*Document passage*.
The bouldering events at the 2015 IFSC Climbing World Cup took place in various countries between May and August of that year. The winners were awarded trophies, the best three finishers received medals, and prize money was awarded to the top six finishers at each stop.
At the end of the season an overall ranking was determined based upon points, which athletes were awarded for finishing in the top 30 of each individual event. Akiyo Noguchi won the overall women's World Cup and Jongwon Chon won the overall men's World Cup.

*What to do*.
• 1. Say whether each statement agrees with the bouldering passage, answering yes or no and quoting the words that decide it: (a) Prize money went to the top six finishers at each stop. (b) Athletes earned overall points for finishing in the top 20 of an event. (c) Akiyo Noguchi won the overall women's World Cup.
• 2. Reproduce the part of the bouldering passage starting at "The bouldering events" and ending at "men's World Cup.".
The material that comes next isn't needed for anything here.

*Supplied material*.
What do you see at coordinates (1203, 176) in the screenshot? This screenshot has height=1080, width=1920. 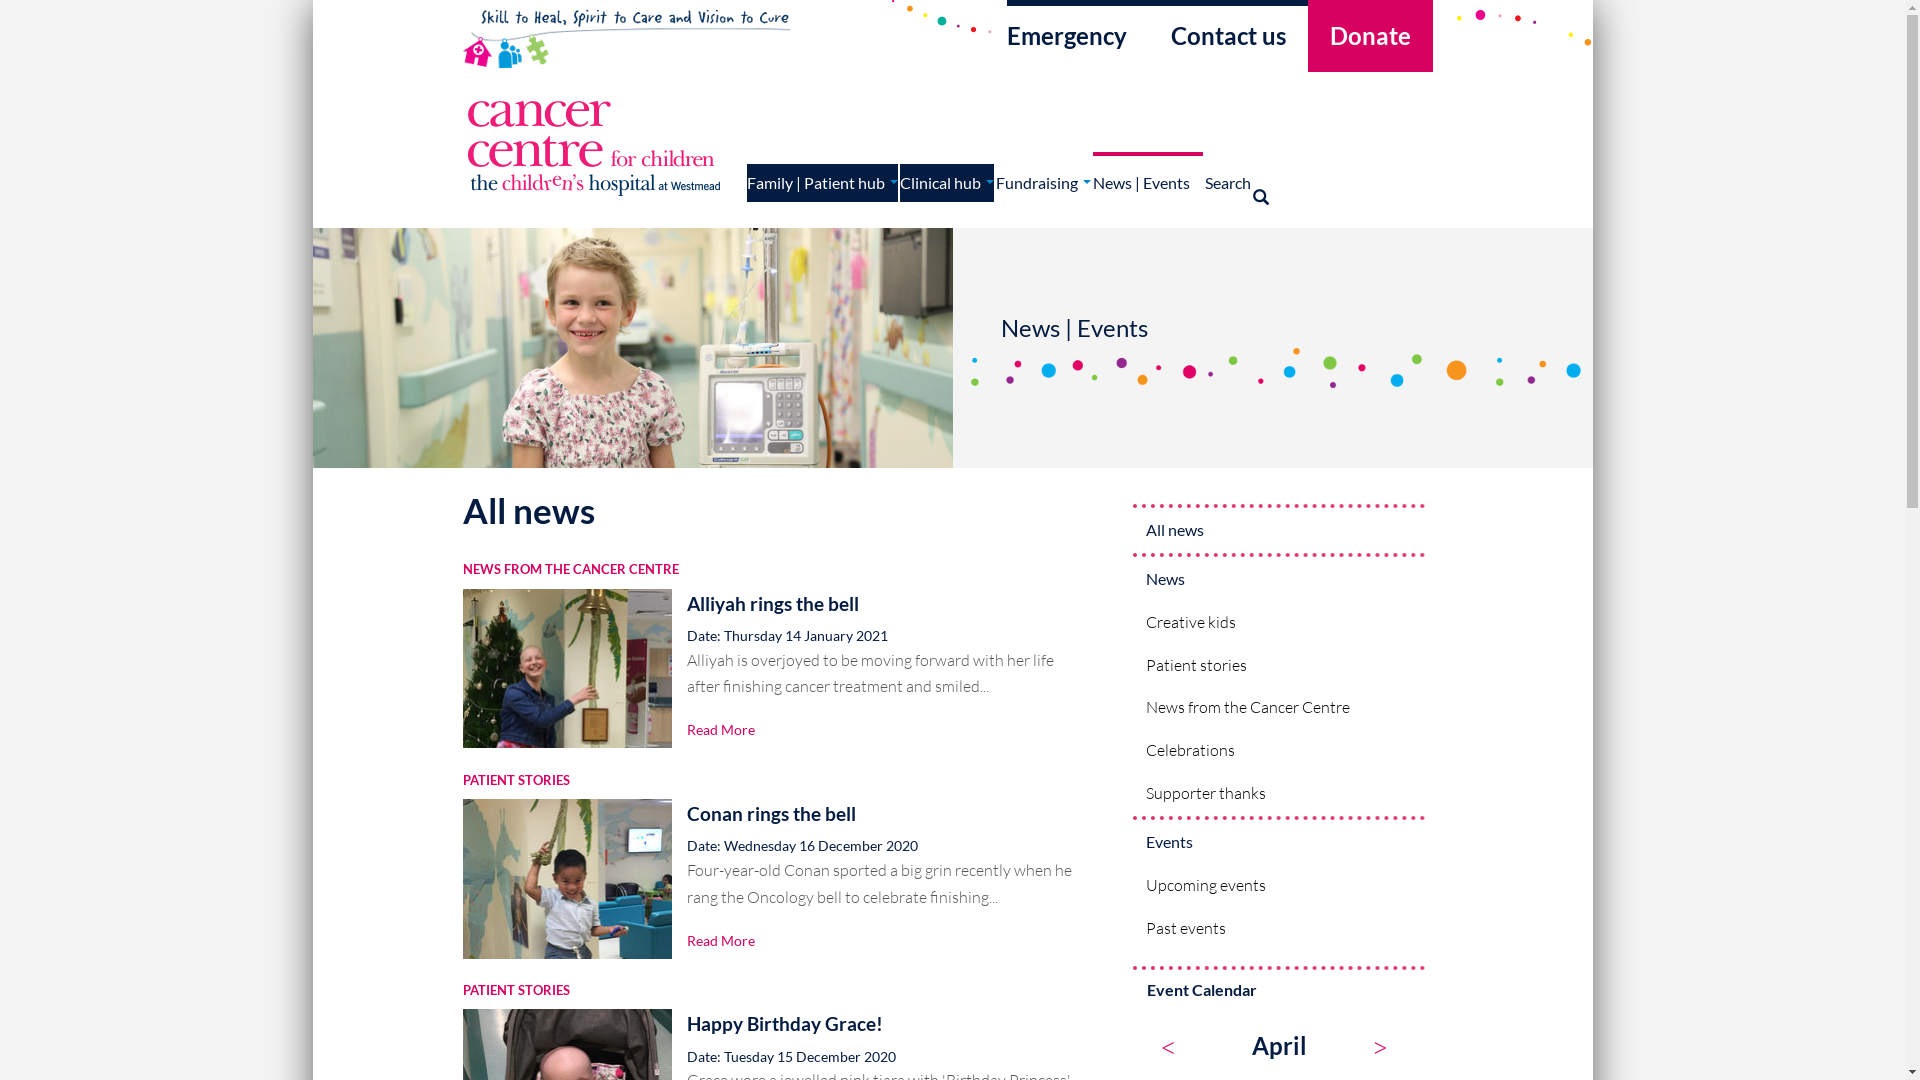 I see `'Search'` at bounding box center [1203, 176].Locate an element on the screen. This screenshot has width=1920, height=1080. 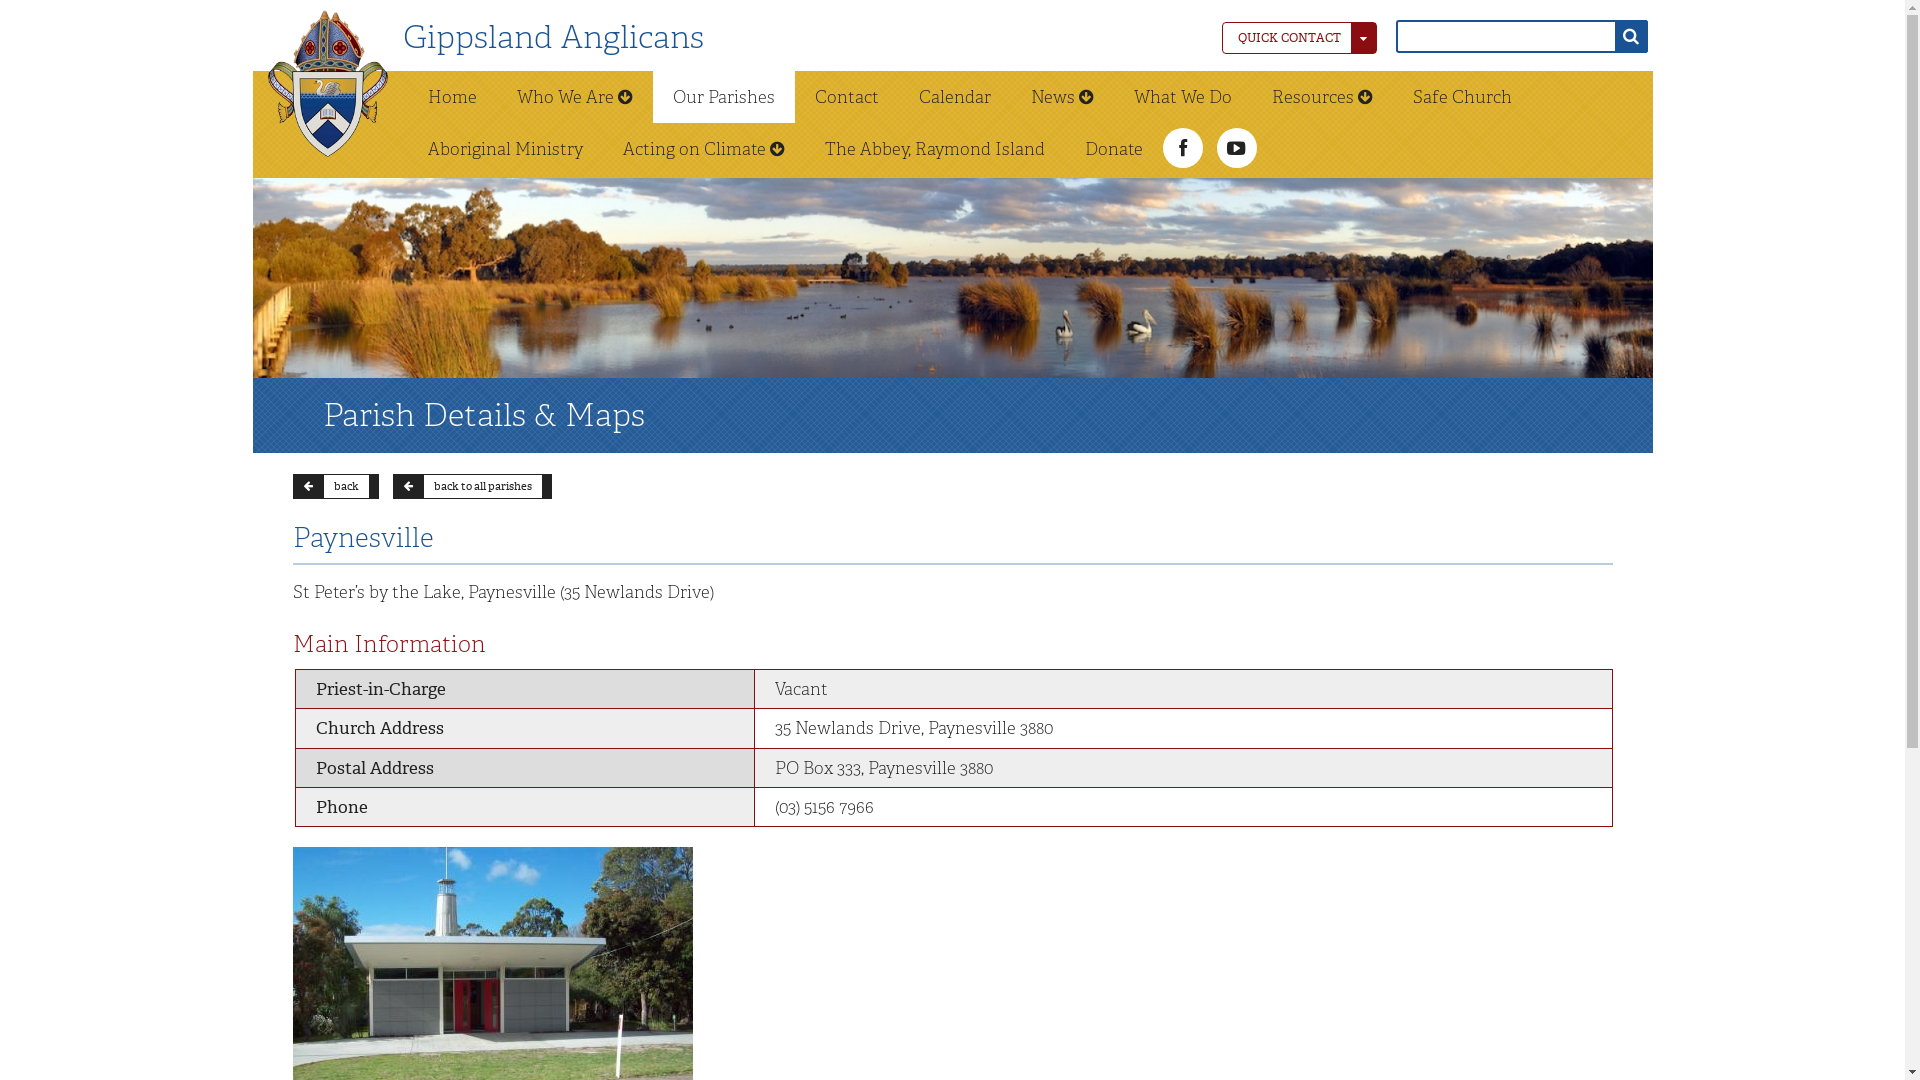
'back to all parishes' is located at coordinates (470, 486). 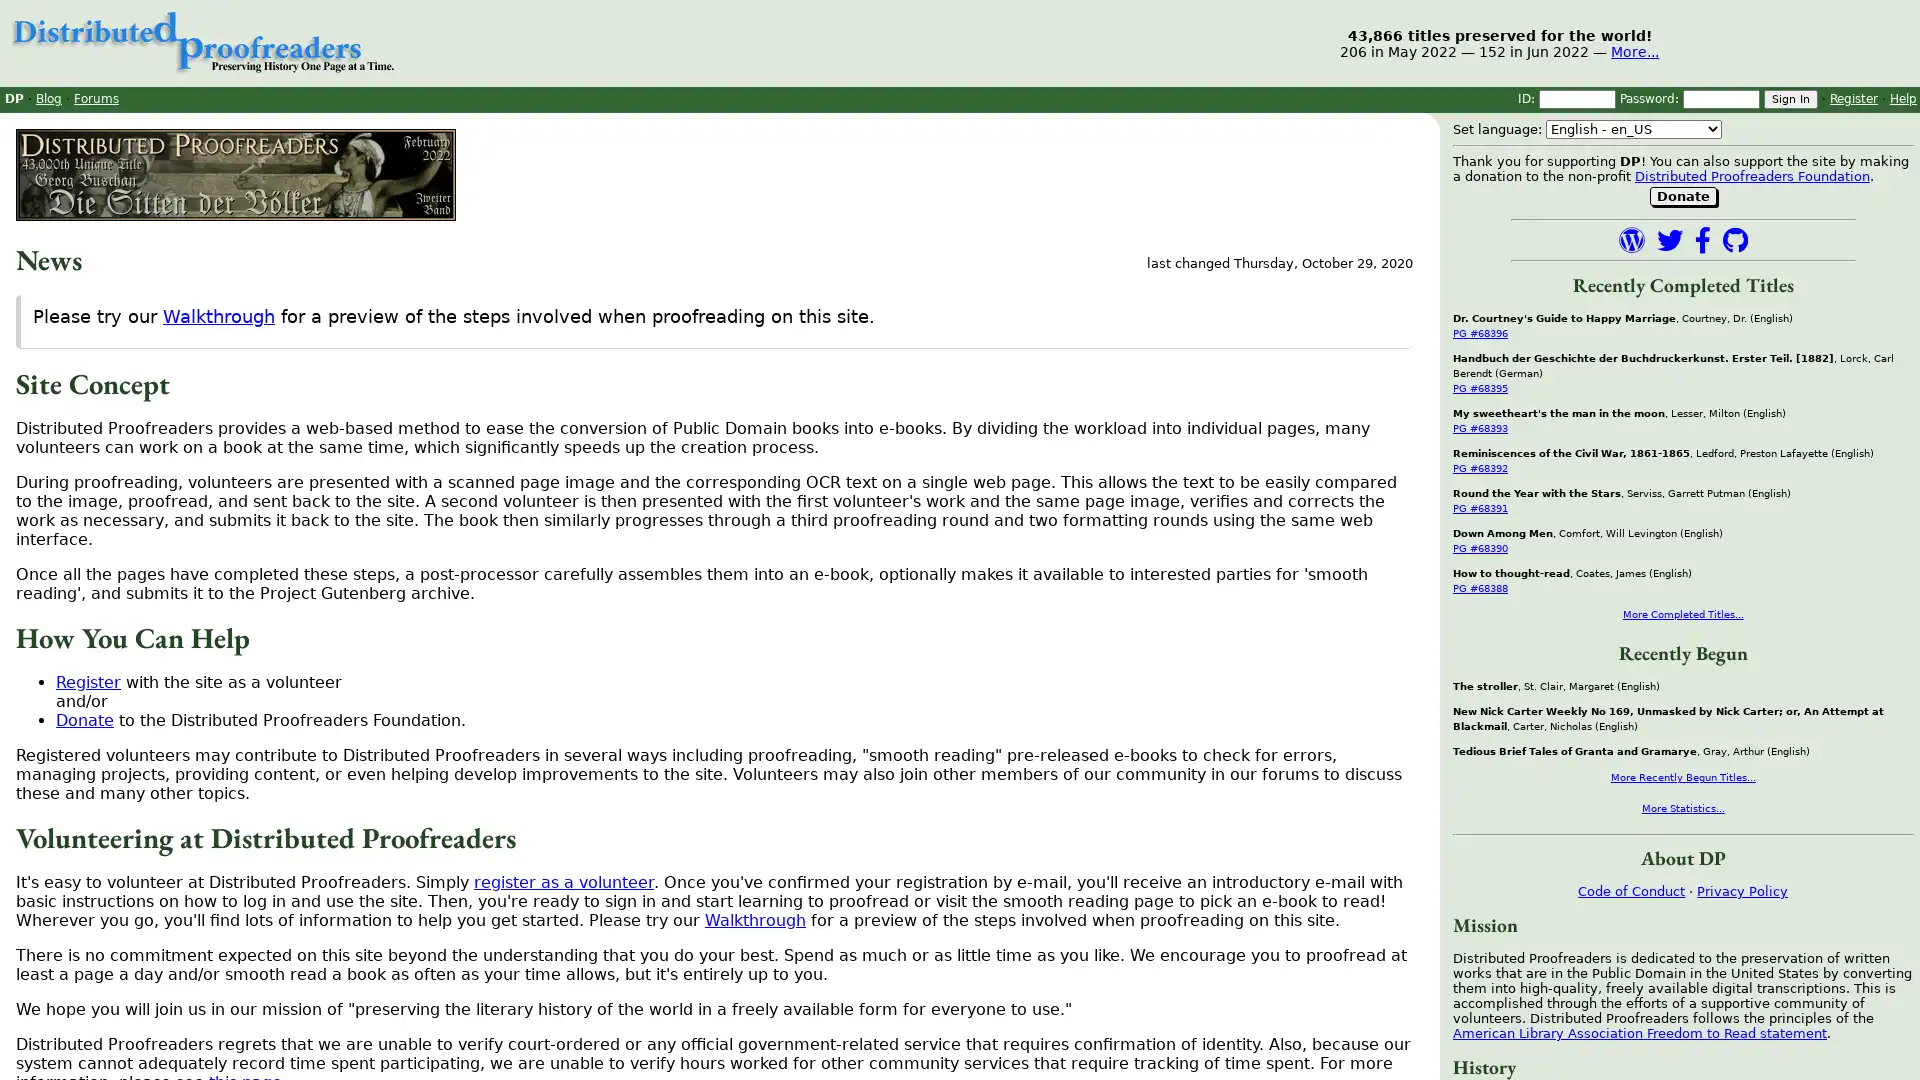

*Answer list*.
• 1.
(a) Yes: "prize money was awarded to the top six finishers at each stop"
(b) No: "which athletes were awarded for finishing in the top 30 of each individual event"
(c) Yes: "Akiyo Noguchi won the overall women's World Cup"

• 2.
The bouldering events at the 2015 IFSC Climbing World Cup took place in various countries between May and August of that year. The winners were awarded trophies, the best three finishers received medals, and prize money was awarded to the top six finishers at each stop.
At the end of the season an overall ranking was determined based upon points, which athletes were awarded for finishing in the top 30 of each individual event. Akiyo Noguchi won the overall women's World Cup and Jongwon Chon won the overall men's World Cup.